THE CAST – Jon Hamm, Geena Davis, Lois Smith & Tim Robbins
THE TEAM – Michael Almereyda (Director/Writer)
THE RUNNING TIME – 98 Minutes
By Matt N.
”Marjorie Prime,” based on Jordan Harrison’s Pulitzer Prize-nominated play of the same name, is an introspective and reflective rumination on life and death. It takes an interesting look at the grieving process through its unique concept: that a computer hologram of a deceased loved one can be used as a means to cope with the passing of that loved one. It may not be the same person. They may not be able to physically interact with you. However, something about having that person’s presence (As artificial) as it may be, is in itself, comforting. With deeply felt performances and restrained direction from Michael Almereyda, “Marjorie Prime” is an independent film worth seeking out.

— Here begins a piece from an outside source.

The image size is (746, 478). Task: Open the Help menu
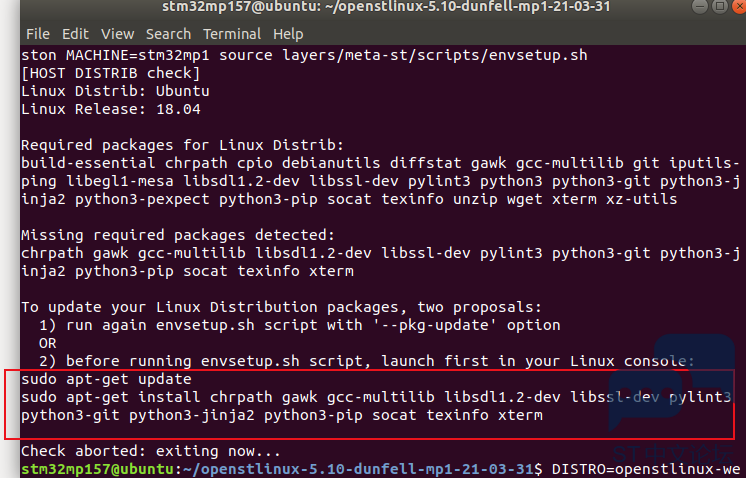click(x=288, y=34)
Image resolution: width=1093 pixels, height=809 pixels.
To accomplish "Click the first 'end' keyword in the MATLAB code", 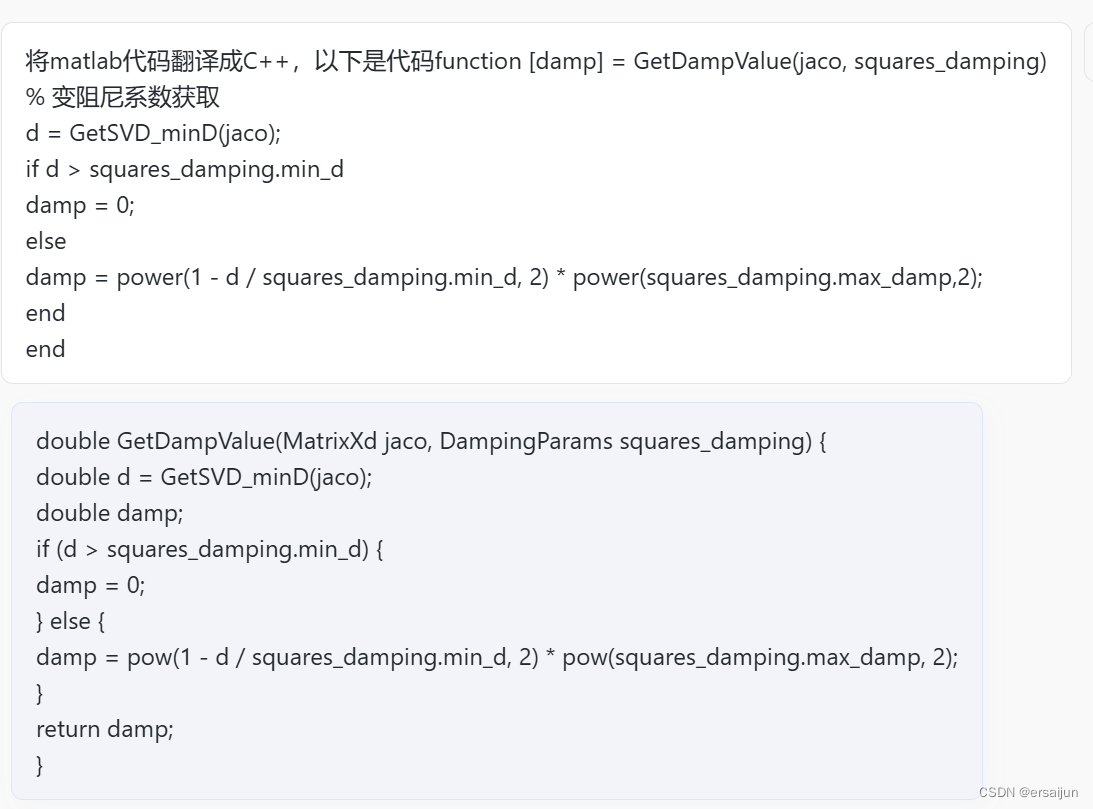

Marjorie (Lois Smith) is an eighty-six-year old woman who has not been herself since her husband Walter (Jon Hamm) passed away a few years prior. On the decline both physically and emotionally, Lois’ daughter Tess (Geena Davis) and Jon (Tim Robbins) move into her beach home and do their best to take care of her. However, it’s the inclusion of a computerized holographic version of her deceased husband (Now much younger, as preferred by Marjorie) that allows Marjorie to calm down and regain a sense of life again. The Prime relies on information about the subject he/she is portraying to its owner in an effort to comfort that individual as best as they can. As Marjorie’s interactions with the Prime deepens, so too does the family’s understanding and reliance on the Prime’s abilities to provide comfort after death.
Being a play originally, “Marjorie Prime” lends itself well to its actors and their talents. All of the main principal actors, Jon Hamm, Geena Davis, Tim Robbins and a scene stealing Lois Smith all do phenomenal work here. Director Michael Almereyda, who is an accomplished independent film director, allows the actors room to breathe so that we can best understand their characters, their imperfections and their desire to understand life’s greatest mysteries. It’s a very melancholy piece of work with very little in the way of optimism. We use technology today for so much, that the movie takes a look at how far we could take it. We already have technology resurrecting deceased actors in cinema. How long before we see that technology in our everyday lives? Are we ready to accept such a technology? Why are we so frightened by the end of life that we’ll do anything to preserve it, even once it is gone? “Marjorie Prime,” asks very intriguing questions such as this and it’s all delivered by the actors, through Almereyda’s words.
The film does have a few shortcomings, most of which reveal themselves in the third act. The film starts to go deeper and deeper down the rabbit hole of its own themes and even at a brisk 97 minutes, the film starts to get restless, as we are unsure of how it will end. Luckily, once the ending does arrive, it concludes on a haunting note that is provocative and feels right for a movie such as this. Also, (And I know this is nitpicking), even though Almereyda does everything he can to open up the movie, one cannot help but feel that the material still feels like a play and is better-suited for the stage than the silver screen. The questions and themes which the movie raises are awe-inspiring and cinematographer Sean Williams does an interesting job visually with the movie’s aesthetic, utilizing high key lighting and a hazed look. However, “Marjorie Prime,” like “Fences” last year feels stuck in its medium, thus not allowing us to enjoy its full potential.
THE FINAL SCORE
THE GOOD – Excellent performances which are given room to breathe by Almereyda’s direction. Very thoughtful themes and questions that leave you thinking once the credits roll.
THE BAD – Being based on a play, the movie finds itself too restricted to become something truly special.